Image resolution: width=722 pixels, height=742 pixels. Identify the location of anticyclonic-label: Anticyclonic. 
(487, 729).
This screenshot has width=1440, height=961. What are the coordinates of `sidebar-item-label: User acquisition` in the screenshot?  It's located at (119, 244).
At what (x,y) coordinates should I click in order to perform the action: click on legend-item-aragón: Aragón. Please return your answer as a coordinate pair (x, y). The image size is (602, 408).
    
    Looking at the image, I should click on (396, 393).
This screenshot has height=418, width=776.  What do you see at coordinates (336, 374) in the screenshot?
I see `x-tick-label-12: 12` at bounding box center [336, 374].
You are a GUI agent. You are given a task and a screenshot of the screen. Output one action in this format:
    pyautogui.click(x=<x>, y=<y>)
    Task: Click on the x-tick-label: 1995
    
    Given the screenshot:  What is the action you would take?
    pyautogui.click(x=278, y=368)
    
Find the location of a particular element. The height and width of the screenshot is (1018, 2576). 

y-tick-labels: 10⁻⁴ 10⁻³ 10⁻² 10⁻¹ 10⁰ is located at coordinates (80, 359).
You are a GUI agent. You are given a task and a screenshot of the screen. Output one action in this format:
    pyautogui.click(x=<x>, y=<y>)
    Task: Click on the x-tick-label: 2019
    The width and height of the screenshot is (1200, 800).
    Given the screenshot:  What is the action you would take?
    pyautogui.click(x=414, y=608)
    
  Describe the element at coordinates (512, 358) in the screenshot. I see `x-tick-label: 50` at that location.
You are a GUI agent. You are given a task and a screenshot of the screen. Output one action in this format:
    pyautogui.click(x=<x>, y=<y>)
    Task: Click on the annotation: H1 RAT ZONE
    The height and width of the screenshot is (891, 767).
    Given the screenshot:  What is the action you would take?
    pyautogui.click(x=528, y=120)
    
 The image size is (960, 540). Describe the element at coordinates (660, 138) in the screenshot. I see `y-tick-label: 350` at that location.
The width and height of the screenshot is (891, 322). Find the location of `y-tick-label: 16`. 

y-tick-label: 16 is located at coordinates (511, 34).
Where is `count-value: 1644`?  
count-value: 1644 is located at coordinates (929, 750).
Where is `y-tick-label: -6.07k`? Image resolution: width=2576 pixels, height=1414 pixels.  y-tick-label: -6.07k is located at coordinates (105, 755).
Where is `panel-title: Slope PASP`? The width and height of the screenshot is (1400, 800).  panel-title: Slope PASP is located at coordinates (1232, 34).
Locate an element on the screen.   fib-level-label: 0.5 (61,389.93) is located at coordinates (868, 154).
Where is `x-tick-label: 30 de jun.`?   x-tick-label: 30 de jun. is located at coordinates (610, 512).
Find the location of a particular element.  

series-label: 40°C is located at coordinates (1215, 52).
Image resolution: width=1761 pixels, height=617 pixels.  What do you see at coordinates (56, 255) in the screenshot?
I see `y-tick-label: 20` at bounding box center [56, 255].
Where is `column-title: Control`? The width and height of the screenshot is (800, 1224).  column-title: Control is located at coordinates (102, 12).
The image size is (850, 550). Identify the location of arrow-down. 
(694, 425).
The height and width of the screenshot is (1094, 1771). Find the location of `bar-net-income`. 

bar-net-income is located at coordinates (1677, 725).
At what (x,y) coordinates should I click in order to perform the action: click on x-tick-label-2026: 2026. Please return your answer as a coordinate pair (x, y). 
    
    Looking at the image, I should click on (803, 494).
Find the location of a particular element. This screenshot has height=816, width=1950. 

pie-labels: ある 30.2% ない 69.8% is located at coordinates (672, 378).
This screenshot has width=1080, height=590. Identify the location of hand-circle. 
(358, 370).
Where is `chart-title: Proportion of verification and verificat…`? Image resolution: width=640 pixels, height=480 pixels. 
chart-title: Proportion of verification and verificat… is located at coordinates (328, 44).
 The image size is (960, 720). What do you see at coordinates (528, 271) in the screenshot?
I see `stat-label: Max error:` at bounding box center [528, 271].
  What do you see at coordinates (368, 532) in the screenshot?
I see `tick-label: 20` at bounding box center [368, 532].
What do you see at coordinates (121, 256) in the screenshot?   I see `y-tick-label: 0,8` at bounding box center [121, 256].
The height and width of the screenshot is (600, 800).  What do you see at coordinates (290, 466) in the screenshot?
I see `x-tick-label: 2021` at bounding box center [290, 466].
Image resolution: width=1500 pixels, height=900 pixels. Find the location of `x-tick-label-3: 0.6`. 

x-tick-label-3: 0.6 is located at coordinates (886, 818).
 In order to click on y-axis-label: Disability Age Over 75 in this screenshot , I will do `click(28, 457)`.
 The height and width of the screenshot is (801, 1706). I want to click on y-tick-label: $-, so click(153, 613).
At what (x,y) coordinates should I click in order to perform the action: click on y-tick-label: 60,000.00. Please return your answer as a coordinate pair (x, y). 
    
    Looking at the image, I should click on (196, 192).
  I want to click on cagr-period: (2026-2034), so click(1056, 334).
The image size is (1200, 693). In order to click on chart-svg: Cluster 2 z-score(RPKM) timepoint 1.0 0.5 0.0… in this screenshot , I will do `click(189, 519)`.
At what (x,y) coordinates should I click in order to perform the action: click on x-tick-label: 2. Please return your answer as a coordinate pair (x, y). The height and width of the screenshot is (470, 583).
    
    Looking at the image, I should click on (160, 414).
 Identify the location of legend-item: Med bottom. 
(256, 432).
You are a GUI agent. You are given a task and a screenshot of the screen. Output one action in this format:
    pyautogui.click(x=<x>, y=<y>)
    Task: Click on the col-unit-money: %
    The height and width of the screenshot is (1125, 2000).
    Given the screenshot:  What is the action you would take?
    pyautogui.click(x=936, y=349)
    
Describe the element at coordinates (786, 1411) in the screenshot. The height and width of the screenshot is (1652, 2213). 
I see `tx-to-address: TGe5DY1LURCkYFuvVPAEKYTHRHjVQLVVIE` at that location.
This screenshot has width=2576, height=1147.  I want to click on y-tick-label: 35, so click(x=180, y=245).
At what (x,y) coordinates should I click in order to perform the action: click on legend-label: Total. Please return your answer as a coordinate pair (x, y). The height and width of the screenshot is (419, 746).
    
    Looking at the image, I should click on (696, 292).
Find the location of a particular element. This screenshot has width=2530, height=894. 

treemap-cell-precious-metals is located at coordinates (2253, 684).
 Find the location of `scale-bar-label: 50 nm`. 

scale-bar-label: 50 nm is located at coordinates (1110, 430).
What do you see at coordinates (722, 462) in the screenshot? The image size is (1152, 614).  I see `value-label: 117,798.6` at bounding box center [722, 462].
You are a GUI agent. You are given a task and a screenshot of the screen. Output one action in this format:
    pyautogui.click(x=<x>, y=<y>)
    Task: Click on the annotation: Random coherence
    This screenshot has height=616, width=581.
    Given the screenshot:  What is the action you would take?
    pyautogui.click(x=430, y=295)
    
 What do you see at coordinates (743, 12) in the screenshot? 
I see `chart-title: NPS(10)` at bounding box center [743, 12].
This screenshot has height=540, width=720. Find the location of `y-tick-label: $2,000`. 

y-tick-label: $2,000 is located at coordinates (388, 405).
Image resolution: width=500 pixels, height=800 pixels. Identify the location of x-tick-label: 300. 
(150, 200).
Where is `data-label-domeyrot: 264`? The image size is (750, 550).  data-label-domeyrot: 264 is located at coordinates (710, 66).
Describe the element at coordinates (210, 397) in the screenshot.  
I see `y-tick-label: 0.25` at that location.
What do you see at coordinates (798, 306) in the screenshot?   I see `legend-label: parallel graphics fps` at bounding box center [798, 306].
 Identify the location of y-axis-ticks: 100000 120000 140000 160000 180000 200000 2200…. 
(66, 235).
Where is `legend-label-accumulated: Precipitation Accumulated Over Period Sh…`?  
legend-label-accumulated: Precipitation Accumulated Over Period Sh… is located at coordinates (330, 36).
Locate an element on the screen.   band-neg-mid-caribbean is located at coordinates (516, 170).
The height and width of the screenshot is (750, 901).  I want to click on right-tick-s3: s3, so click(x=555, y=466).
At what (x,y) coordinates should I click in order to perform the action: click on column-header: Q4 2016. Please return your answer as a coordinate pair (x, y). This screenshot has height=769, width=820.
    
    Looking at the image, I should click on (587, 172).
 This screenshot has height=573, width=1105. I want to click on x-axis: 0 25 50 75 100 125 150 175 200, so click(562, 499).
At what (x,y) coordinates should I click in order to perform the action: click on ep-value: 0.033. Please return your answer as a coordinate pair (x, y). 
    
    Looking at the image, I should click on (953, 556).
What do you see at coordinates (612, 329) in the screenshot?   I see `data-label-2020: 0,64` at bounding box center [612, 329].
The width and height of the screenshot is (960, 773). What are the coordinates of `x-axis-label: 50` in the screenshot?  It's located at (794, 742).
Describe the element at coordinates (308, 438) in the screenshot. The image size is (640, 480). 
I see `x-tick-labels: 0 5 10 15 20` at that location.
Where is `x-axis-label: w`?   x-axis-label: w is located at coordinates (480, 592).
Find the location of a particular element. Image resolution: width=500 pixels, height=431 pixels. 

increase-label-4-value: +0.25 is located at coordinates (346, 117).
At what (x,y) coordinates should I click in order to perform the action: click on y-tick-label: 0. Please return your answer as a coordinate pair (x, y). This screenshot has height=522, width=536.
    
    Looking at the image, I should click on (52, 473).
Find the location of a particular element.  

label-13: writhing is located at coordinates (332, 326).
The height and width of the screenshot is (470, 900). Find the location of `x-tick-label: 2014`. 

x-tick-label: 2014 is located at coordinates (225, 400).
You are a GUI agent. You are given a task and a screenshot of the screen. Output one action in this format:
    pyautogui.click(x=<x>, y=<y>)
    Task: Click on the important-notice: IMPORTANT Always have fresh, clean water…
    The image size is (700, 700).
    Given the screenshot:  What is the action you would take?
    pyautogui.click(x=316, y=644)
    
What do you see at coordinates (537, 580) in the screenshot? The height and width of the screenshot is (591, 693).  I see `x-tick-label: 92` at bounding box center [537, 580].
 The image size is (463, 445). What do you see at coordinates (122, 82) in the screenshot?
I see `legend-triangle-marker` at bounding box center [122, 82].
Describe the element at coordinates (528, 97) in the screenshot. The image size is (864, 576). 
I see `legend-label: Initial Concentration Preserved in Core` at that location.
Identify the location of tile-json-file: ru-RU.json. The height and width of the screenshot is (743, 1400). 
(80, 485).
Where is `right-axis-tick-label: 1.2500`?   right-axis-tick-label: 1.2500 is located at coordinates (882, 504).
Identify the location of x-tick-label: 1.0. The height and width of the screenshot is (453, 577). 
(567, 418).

○ ○ ○ ○ ○ ○ ○

- HOW TO COMPLETE THIS TASK
Copy the records above word for word, from the line holding "The width and height of the screenshot is (891, 322)." through the line holding "(358, 370).", both lines included.

- YOUR RESPONSE
The width and height of the screenshot is (891, 322). Find the location of `y-tick-label: 16`. 

y-tick-label: 16 is located at coordinates (511, 34).
Where is `count-value: 1644`?  
count-value: 1644 is located at coordinates (929, 750).
Where is `y-tick-label: -6.07k`? Image resolution: width=2576 pixels, height=1414 pixels.  y-tick-label: -6.07k is located at coordinates (105, 755).
Where is `panel-title: Slope PASP`? The width and height of the screenshot is (1400, 800).  panel-title: Slope PASP is located at coordinates (1232, 34).
Locate an element on the screen.   fib-level-label: 0.5 (61,389.93) is located at coordinates (868, 154).
Where is `x-tick-label: 30 de jun.`?   x-tick-label: 30 de jun. is located at coordinates (610, 512).
Find the location of a particular element.  

series-label: 40°C is located at coordinates (1215, 52).
Image resolution: width=1761 pixels, height=617 pixels.  What do you see at coordinates (56, 255) in the screenshot?
I see `y-tick-label: 20` at bounding box center [56, 255].
Where is `column-title: Control`? The width and height of the screenshot is (800, 1224).  column-title: Control is located at coordinates (102, 12).
The image size is (850, 550). Identify the location of arrow-down. 
(694, 425).
The height and width of the screenshot is (1094, 1771). Find the location of `bar-net-income`. 

bar-net-income is located at coordinates (1677, 725).
At what (x,y) coordinates should I click in order to perform the action: click on x-tick-label-2026: 2026. Please return your answer as a coordinate pair (x, y). 
    
    Looking at the image, I should click on (803, 494).
Find the location of a particular element. This screenshot has height=816, width=1950. 

pie-labels: ある 30.2% ない 69.8% is located at coordinates (672, 378).
This screenshot has width=1080, height=590. Identify the location of hand-circle. 
(358, 370).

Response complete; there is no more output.